Condor has responded to the incident by:
- Providing cup lids on all flights
- Reminding pilots to be careful
- supplying cups better suited for cup holders
A Condor spokesperson told The Guardian:
Flight DE2116 from Frankfurt to Cancún on 6 February 2019 diverted to Shannon airport as a precautionary measure due to a minor amount of smoke in the cockpit after a liquid spillage.
After the aircraft was fully inspected and repaired by our team of engineers, the flight continued via Manchester due to the legal operating hours of the crew. We have comprehensively investigated this incident and reviewed the procedures of liquids in the cockpit.
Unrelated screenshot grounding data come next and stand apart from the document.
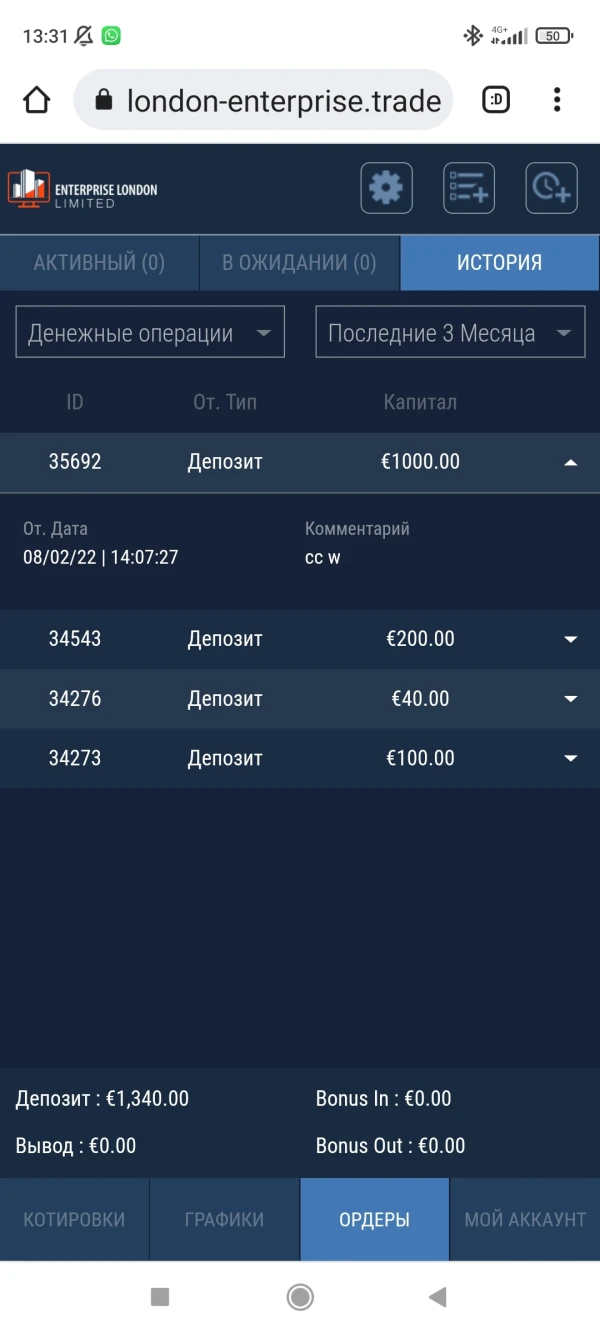Screen dimensions: 600x1333
Task: Tap the Android home circle button
Action: (300, 1297)
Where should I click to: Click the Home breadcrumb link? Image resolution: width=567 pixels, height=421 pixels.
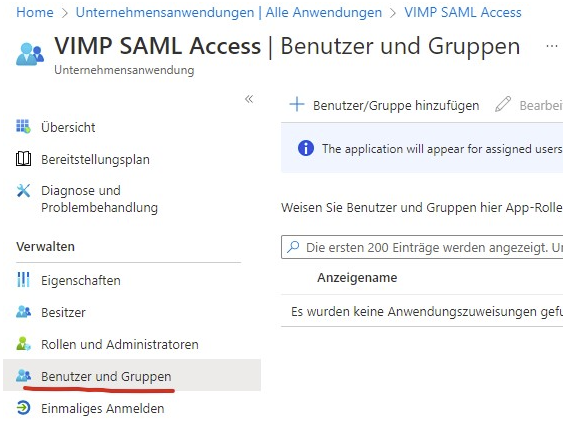pos(35,12)
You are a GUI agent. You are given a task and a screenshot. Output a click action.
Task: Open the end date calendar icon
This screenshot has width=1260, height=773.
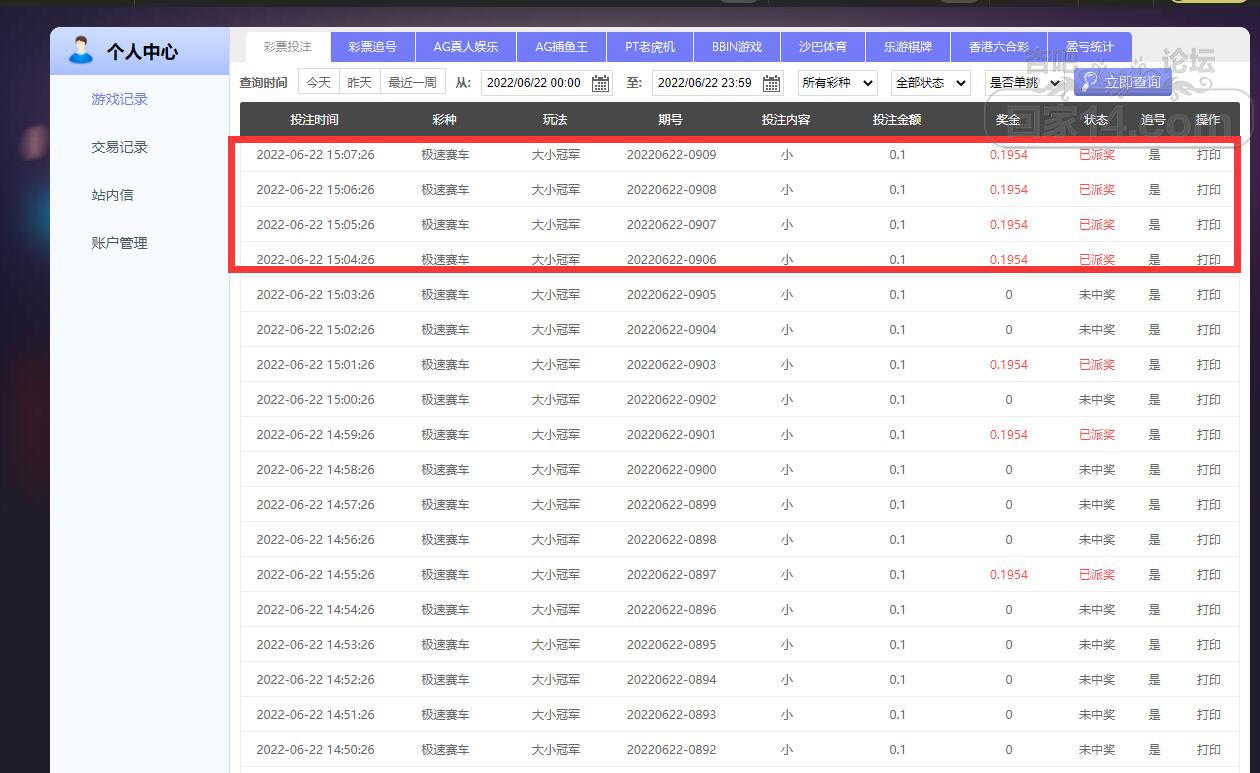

Our crews were reminded of [the need for] careful handling as well as to use appropriate containers for their water or coffee. We apologise for any inconveniences the diversion might have caused to our guests.
It’s a bit unfair to blame the pilot here if the cupholders were not compatible with Condor’s coffee cups. Thankfully, no one was injured, though this little coffee spill cost Condor up to $100,000. That’s one expensive cup of coffee…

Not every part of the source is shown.